Since I’m still without an original thought extremely busy, I’m dragging another post out of the archives. I originally posted this on The Anthill some years ago. Feel free to smirk if you believe it merits such.
So I’m watching the news and a story comes on about an attempted robbery that left the suspect unconscious.
The cop being interviewed described the actions of the two guys involved: “One gentleman came out of his home and witnessed the other gentleman attempting to break into his car. They got into a struggle and at some point during the fight, the second gentleman was rendered unconscious.”
A very typical police-esque narrative. But for the life of me, I can’t quite understand why they have to refer to these guys as “gentlemen”. The thief certainly wasn’t being a gentleman. And since the story came out of a bad part of town, I have my doubts that the intended victim was a gentleman either. I could only loosely accept them being called “men” as that term implies a sense of upstanding behavior. These two would be rightly called “males”, “guys”, or “dudes” maybe. Not that the cops would use those words, but they should. It would make a lot more sense in my opinion.
I could only imagine them being gentlemen if their interaction were more civilized than it was.
It should have gone like this: Gentleman A, dressed in a grey pinstriped suit and sporting a bowler hat and a handlebar moustache, approaches Gentleman B, who is also sporting a handlebar moustache, is dressed in a pair of rough tweed trousers and an oxford cloth shirt with rolled up sleeves, and who is attempting to break into Gentleman A’s automobile.
“I say, my good man! Here now, what tomfoolery do you purpose toward my motorcar?”
“Right, then! Sir, my sincerest amandation is offered forthrightly, for my business is burglary of a sort most grievous.”
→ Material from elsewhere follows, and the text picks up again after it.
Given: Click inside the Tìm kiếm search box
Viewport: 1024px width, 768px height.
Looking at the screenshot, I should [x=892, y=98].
“Burglary indeed! The deuce you say! And can you attend no honest occupation save thievery?”
“Have a care, sir! Proffer your deductions elsewhere!”
“You sir, are a jackanape, and I shall give you a right proper fetch.”
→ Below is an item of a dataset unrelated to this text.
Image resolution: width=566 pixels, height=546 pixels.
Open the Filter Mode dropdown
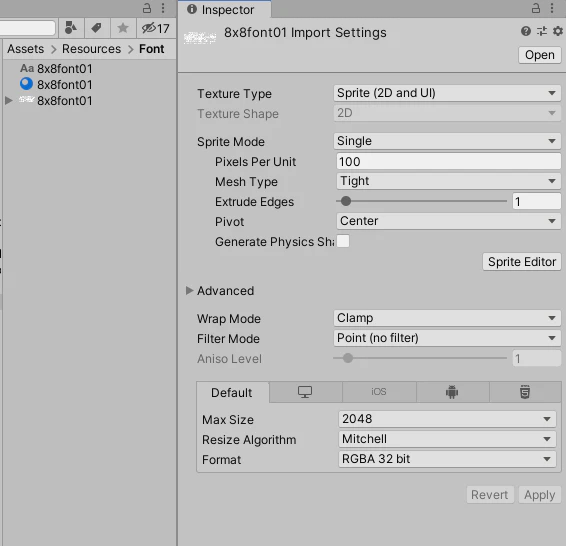coord(447,338)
“Ah, then fisticuffs will suffice to settle the matter.”
“Have at it then, good sir! You will find my pugnastics nigh upon insurmountable!”
Gentleman A then whacks gentleman B with a tire iron.
Now, if the scene went down like that, then I would accept them being referred to as gentlemen. Bonus points if the police officer reports the incident as a “row”.
Awesome.
*sigh*…The Anthill….those were the good ole’ days.
(MD) Yes. Yes, they were indeed.
Even though I remember this from days of yore, it is still quite amusing, and I daresay
quite civilized. A model for proper behavior while being found as scofflaws, righto?
(MD) Indubitably.
heehee. Maybe it can’t be done because we don’t have the right accents here?
(MD) Well, we certainly don’t have the right outfits anymore. I mean, who wears suspenders and cuff links these days?
I think you should have sold that to Monty Python. Excellent work.
(MD) Yeah… if only I’d written this about thirty years ago. And lived in the UK.
I remember this. You are too funny!!!
(Hubby) Looks aren’t everything.
I agree, very Monty Python, then again I just got through seeing Spamalot on stage the other day. BTW congrats on your own .com….
(MD) Thanks! I’m hoping I get the hang of doing the coding. Having the blog hosted at Blogger was like living in a condo; if there was ever a maintenance issue, I’d just call the super. Now, if the water heater leaks, I have to figure out how to fix it myself.
Laughing over here! Very funny, indeed. Your sense of humor is something else!
You are a clever one, Tom. I love it.
(MD) I try. And once in a while I succeed. Thank you!
Oh my god loved reading your post. I added your feed to my google reader!